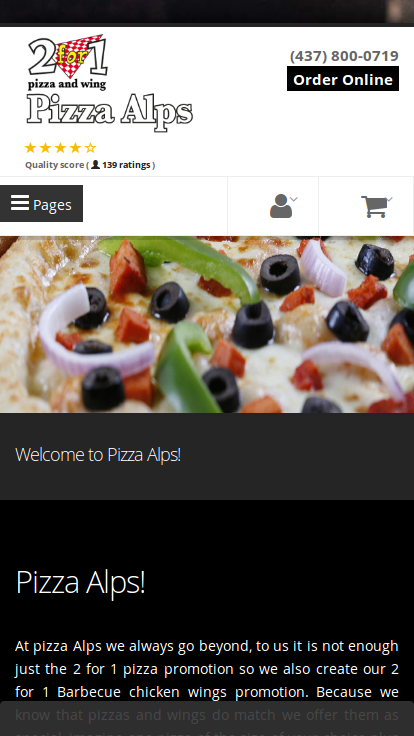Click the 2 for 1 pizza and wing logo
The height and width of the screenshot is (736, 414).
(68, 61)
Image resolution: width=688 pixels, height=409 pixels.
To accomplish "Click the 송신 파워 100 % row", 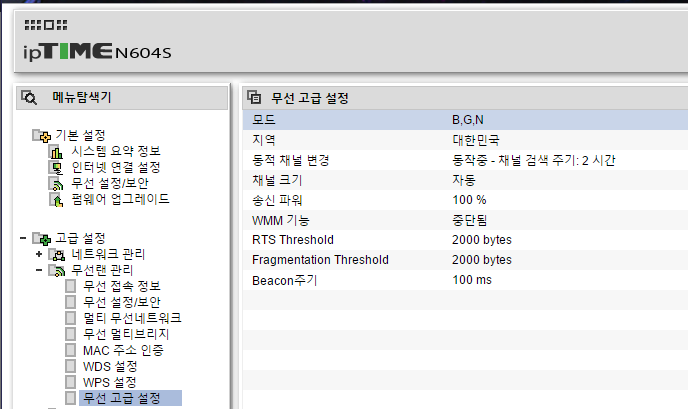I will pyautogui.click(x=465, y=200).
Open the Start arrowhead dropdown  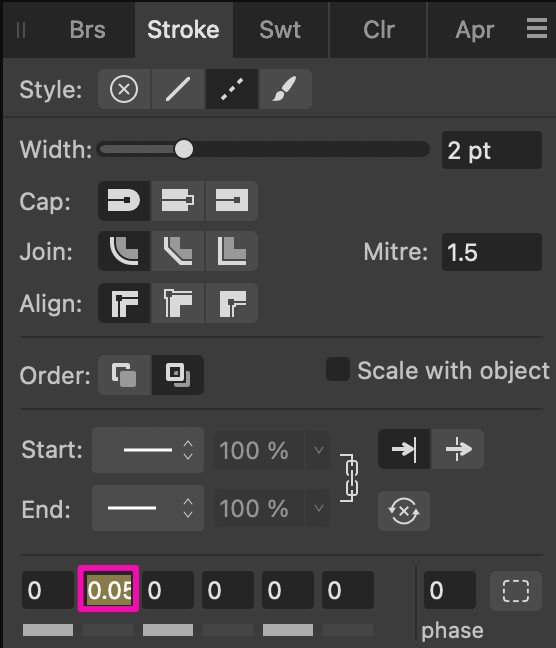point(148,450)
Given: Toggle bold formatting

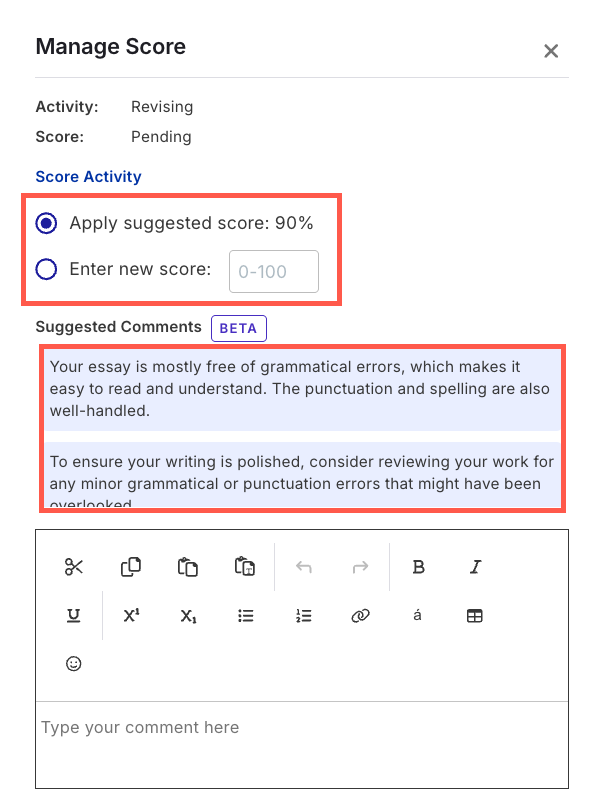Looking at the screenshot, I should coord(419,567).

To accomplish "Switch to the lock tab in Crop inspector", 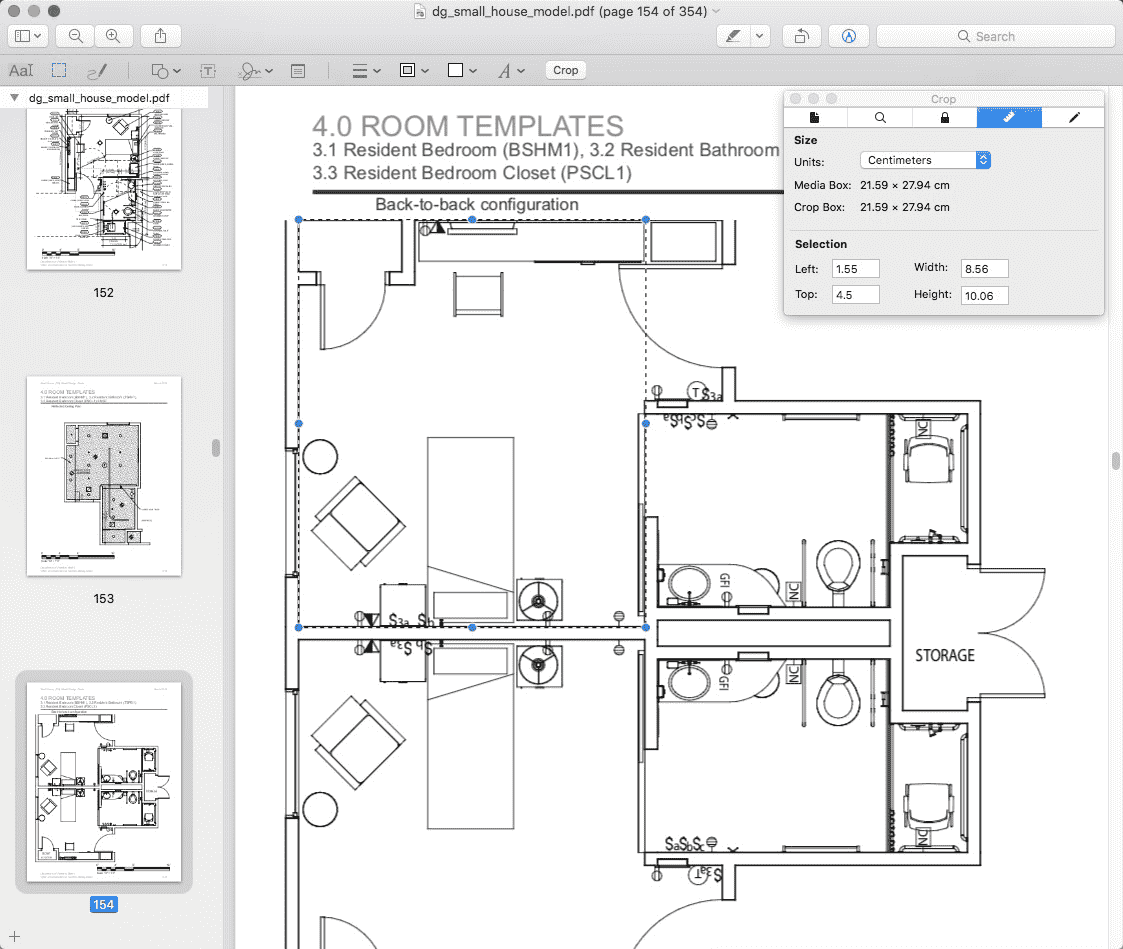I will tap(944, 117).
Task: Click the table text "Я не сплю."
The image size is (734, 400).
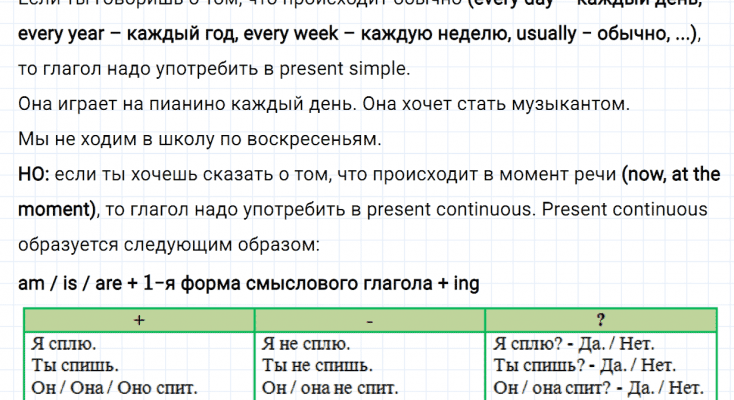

* * *

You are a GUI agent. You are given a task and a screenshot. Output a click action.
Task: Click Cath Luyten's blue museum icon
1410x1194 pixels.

---

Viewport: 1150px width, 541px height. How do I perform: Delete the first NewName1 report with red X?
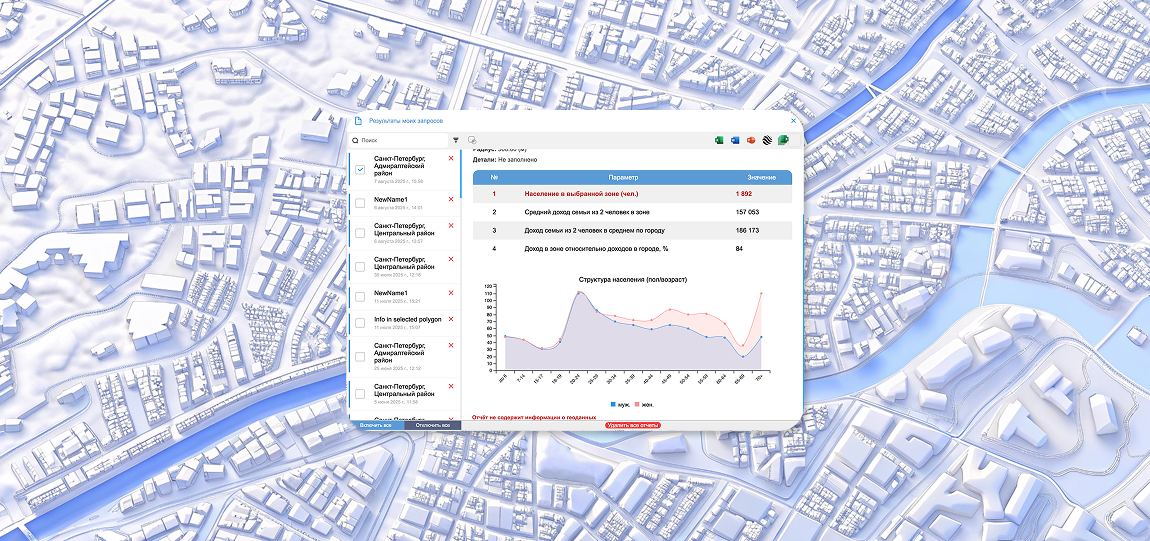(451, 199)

> [Tarefa proposta] Por favor, informe cada linha dos registros em que aparece a palavra "pixels", copiando essas linhas na íntegra.

> [Resolução]
Image resolution: width=688 pixels, height=409 pixels.
1410x1194 pixels.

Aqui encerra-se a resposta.